### Consegna
Individua tutte le righe dei record che contengono la parola "toolbar" e trascrivile.

Record tratti da una fonte di dati:
|---|
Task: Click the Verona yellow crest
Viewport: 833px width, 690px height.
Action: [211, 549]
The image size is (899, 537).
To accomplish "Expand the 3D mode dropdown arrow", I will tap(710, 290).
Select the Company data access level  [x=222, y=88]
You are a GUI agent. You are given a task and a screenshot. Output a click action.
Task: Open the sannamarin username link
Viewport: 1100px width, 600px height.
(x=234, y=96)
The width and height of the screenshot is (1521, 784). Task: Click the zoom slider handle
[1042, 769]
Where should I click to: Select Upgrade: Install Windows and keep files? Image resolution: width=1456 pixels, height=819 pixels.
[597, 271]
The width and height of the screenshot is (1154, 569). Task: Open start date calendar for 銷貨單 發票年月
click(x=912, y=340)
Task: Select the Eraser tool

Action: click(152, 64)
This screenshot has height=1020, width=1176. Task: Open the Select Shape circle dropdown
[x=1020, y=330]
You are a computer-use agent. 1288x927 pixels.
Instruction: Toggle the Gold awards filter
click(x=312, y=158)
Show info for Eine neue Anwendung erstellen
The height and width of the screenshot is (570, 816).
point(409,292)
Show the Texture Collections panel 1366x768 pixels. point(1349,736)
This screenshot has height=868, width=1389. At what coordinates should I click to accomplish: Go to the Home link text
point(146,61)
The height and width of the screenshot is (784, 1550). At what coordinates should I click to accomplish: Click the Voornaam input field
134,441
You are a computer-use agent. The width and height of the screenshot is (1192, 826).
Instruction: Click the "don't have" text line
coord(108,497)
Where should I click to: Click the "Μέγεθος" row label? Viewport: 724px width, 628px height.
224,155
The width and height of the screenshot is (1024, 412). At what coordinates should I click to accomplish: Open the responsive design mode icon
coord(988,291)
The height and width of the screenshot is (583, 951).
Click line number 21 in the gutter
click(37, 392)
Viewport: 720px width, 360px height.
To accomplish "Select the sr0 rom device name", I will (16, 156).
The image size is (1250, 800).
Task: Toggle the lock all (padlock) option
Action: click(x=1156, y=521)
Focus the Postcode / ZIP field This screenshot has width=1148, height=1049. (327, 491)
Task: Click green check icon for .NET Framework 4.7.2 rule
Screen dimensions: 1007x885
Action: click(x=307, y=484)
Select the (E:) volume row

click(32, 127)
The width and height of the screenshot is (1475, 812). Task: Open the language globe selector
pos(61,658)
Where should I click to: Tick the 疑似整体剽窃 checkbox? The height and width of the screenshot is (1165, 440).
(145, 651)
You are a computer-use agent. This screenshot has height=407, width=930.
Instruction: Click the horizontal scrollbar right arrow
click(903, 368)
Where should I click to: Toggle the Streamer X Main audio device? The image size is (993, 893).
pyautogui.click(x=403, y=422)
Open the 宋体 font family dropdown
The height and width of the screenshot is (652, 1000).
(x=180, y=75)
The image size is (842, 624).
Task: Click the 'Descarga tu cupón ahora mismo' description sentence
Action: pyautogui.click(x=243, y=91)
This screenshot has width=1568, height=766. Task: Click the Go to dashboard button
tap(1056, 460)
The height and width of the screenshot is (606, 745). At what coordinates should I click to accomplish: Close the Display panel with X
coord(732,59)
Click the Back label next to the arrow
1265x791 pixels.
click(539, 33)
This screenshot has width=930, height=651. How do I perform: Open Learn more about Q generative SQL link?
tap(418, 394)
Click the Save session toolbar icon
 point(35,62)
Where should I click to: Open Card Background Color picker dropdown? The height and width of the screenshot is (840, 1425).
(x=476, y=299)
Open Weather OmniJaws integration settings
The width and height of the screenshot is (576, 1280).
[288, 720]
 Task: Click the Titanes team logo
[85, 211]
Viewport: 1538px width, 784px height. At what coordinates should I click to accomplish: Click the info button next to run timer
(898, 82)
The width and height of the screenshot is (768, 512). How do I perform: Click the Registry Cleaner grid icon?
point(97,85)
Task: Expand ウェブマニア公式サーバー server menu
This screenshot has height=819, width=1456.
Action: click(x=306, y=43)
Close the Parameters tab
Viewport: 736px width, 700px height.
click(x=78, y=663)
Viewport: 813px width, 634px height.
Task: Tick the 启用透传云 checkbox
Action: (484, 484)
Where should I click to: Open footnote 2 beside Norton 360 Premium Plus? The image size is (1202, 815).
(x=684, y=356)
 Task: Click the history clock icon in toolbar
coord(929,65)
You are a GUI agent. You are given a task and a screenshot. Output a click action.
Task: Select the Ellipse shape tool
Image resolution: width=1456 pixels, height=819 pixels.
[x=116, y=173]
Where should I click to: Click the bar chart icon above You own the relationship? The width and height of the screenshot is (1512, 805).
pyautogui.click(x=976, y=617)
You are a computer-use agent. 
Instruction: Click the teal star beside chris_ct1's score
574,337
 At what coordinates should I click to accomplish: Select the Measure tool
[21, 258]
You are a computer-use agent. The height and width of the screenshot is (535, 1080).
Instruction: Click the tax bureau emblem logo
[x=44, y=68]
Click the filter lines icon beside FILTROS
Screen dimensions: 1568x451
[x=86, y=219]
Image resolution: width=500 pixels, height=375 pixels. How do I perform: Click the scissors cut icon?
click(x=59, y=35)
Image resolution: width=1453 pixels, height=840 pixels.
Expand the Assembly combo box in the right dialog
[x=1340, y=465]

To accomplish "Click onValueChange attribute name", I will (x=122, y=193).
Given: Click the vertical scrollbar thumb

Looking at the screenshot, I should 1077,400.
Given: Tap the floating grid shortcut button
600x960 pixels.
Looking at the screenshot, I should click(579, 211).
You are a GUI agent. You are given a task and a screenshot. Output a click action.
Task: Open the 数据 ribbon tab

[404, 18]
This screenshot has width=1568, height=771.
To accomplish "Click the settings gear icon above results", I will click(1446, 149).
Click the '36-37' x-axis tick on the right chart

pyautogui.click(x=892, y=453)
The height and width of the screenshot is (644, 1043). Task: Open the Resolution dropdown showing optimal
|---|
### Risposta
Click the Save session toolbar icon
 Task: Click the history clock icon in toolbar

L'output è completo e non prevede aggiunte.